Page excerpt:
────────────────────────────────────────

Research Reports - Examining acute rehabilitation outcomes for children with total functional dependence after traumatic brain injury

J Head Trauma Rehabil. 2013 Sep-Oct;28(5):361-70

Kramer ME, Suskauer SJ, Christensen JR, Dematt EJ, Trovato MK, Salorio CF, Slomine BS

OBJECTIVE: To examine in a pilot cohort factors associated with functional
outcome at discharge and 3-month follow-up after discharge from inpatient
rehabilitation in children with severe traumatic brain injury (TBI) who entered
rehabilitation with the lowest level of functional skills.
PARTICIPANTS: Thirty-nine children and adolescents (3-18 years old) who sustained
a severe TBI and had the lowest possible rating at rehabilitation admission on
the Functional Independence Measure for Children (total score = 18).
METHODS: Retrospective review of data collected as part of routine clinical care.

────────────────────────────────────────

Stored data:
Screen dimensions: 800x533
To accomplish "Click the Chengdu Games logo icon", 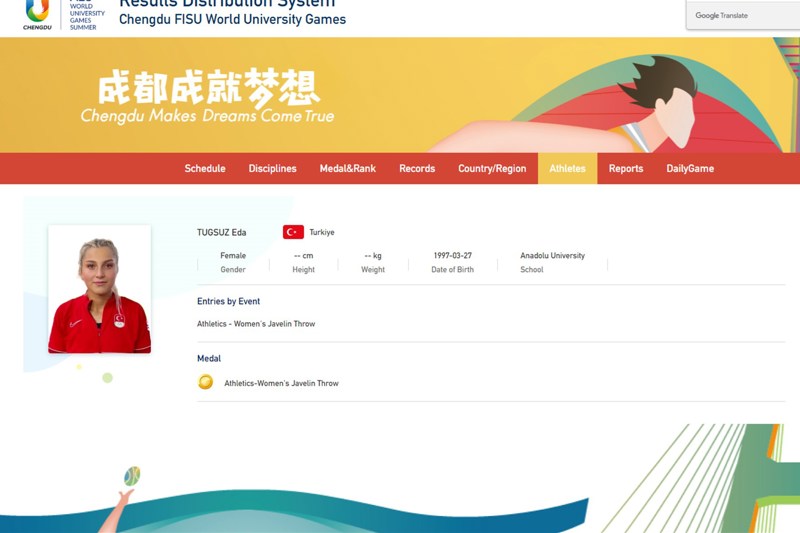I will click(37, 11).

────────────────────────────────────────

Exercise 1: According to the abstract on rehabilitation after pediatric brain injury, what age range did the participants span?
Exercise 2: List every author named in the abstract on rehabilitation after pediatric brain injury.
Exercise 3: Pick up the abstract on rehabilitation after pediatric brain injury right after its methods sentence and write the sections that follow.

Answer box 1: 3 to 18 years old

Answer box 2: Kramer ME, Suskauer SJ, Christensen JR, Dematt EJ, Trovato MK, Salorio CF, Slomine BS

Answer box 3:
RESULTS: At discharge, 59% of the children were partially dependent for basic
activities, while 41% remained dependent for basic activities. Initial Glasgow
Coma Scale score, time to follow commands, and time from injury to rehabilitation
admission were correlated with functional status at discharge. Time to follow
commands and time from injury to rehabilitation admission were correlated with
functional status at 3-month follow-up. Changes in functional status during the
first few weeks of admission were associated with functional status at discharge
and follow-up.
CONCLUSIONS: Even children with the most severe brain injuries, who enter
rehabilitation completely dependent for all daily activities, have the potential
to make significant gains in functioning by discharge and in the following few
months. Assessment of functional status early in the course of rehabilitation
contributes to the ability to predict outcome from severe TBI.